Jordan wrote:
Well this discussion is chugging along merrily now under its own
steam, but as the OP I should probably clarify a few things about my
own views since people continue to respond to them (and are in some
cases misunderstanding me.)
I *like* explicit self for instance variable access. There are
arguments for and against, and my personal opinion is that the
arguments for are stronger. Local variables and instance variables
should be explicitly differentiated somehow, for the sake of
readability. Python's approach works. I slightly prefer Ruby's @,
because I think the brevity is a net win for something so commonplace
(is it less readable? Maybe. is "def" less readable than "define"? I
don't know - I think about 10 seconds of coding in Python or Ruby is
enough for you to be able to instantly grok def. Likewise, @. The
argument is more aesthetic IMO - how many perl-style/1337speak pu|\|
([EMAIL PROTECTED] [EMAIL PROTECTED]|<$ can you stand?)

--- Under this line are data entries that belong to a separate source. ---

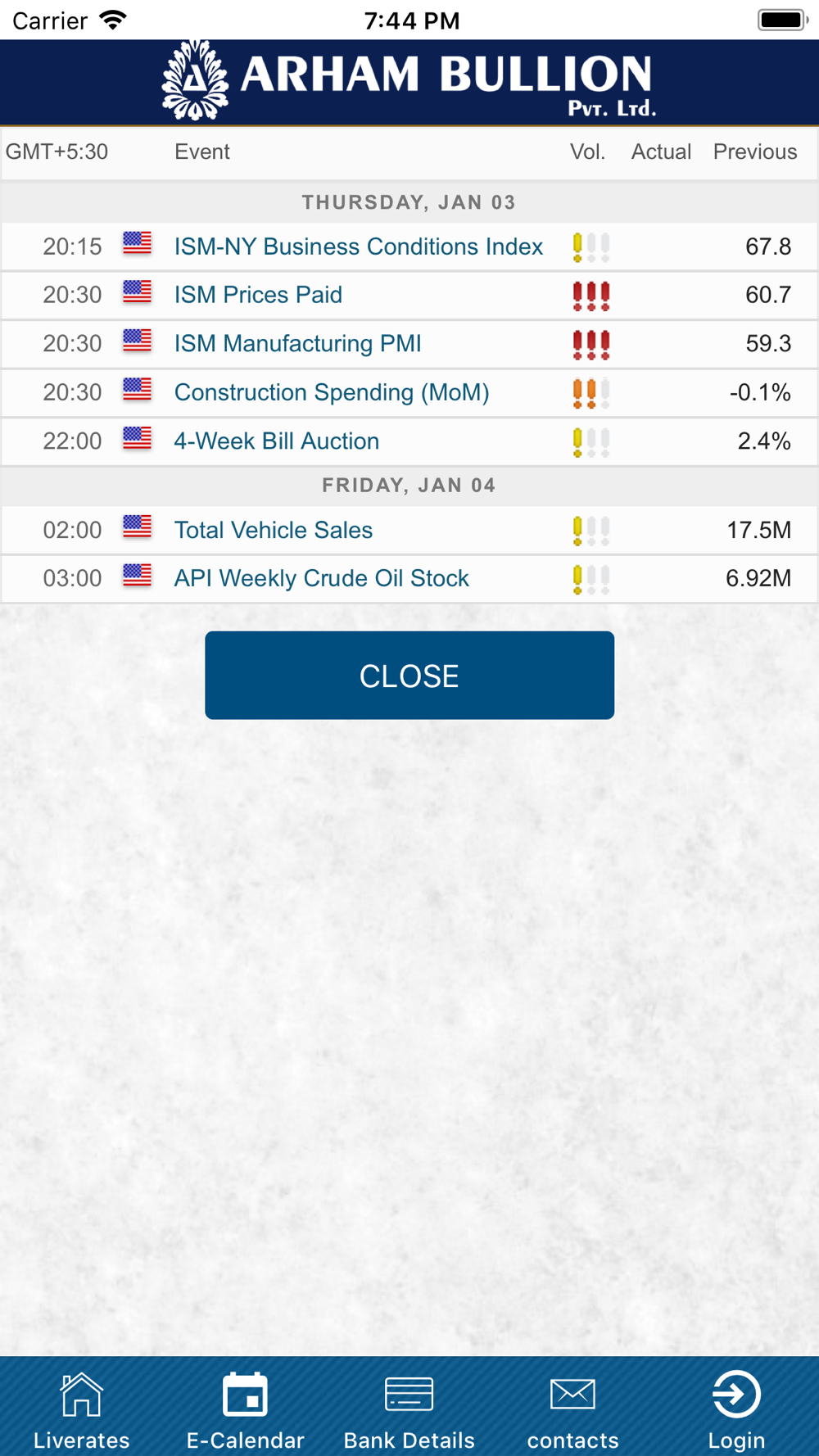Open ISM-NY Business Conditions Index event
The width and height of the screenshot is (819, 1456).
358,246
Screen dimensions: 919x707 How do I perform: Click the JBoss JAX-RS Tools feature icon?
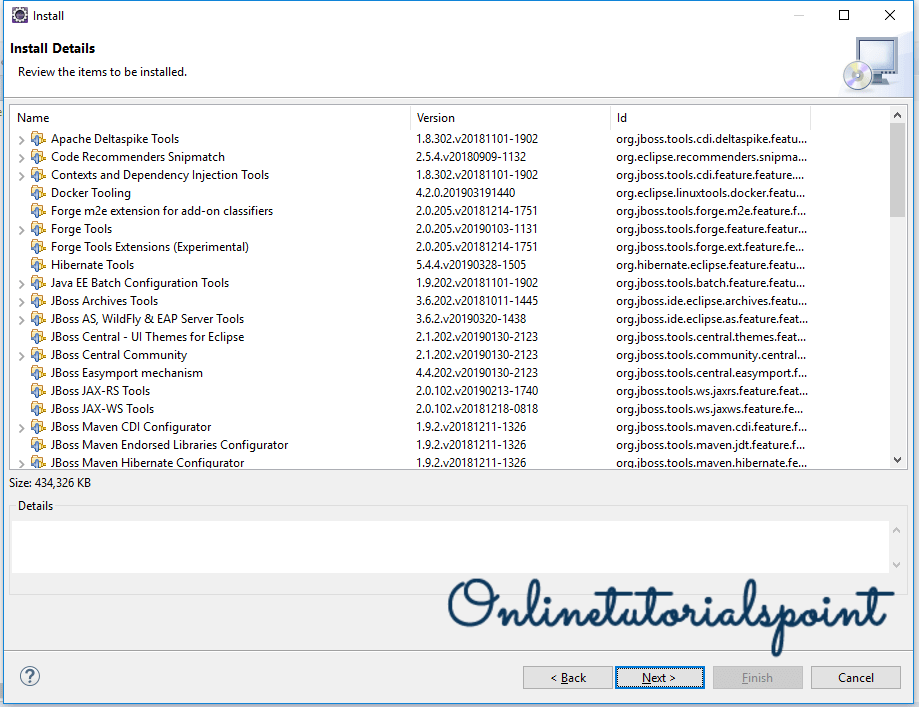coord(38,391)
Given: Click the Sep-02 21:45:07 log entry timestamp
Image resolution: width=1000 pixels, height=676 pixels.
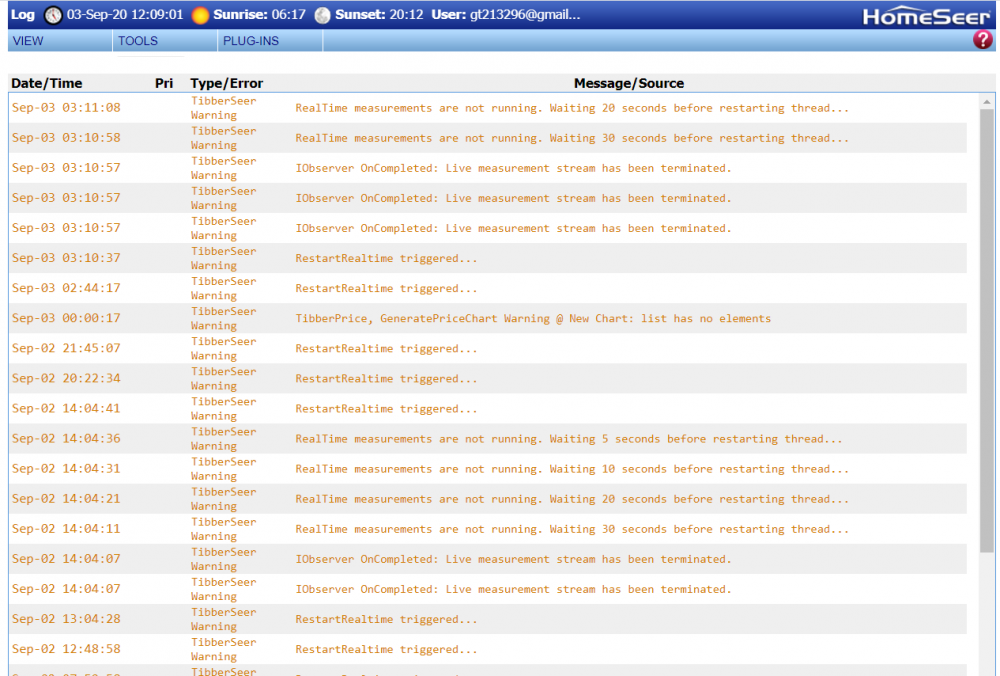Looking at the screenshot, I should coord(66,349).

I have come to dislike explicit self in method argument lists. Sure,
there are reasons. I don't think they're at all strong enough.
I'm definitely against the != behaviour, and maybe will get around to
actually PEPing it.
The point I was trying to make originally was that applying any mantra
dogmatically, including Explicit is better than implicit, can lead to
bad results. Perhaps having Practicality beats purity is enough of a
reminder of that fact for the Python community :-)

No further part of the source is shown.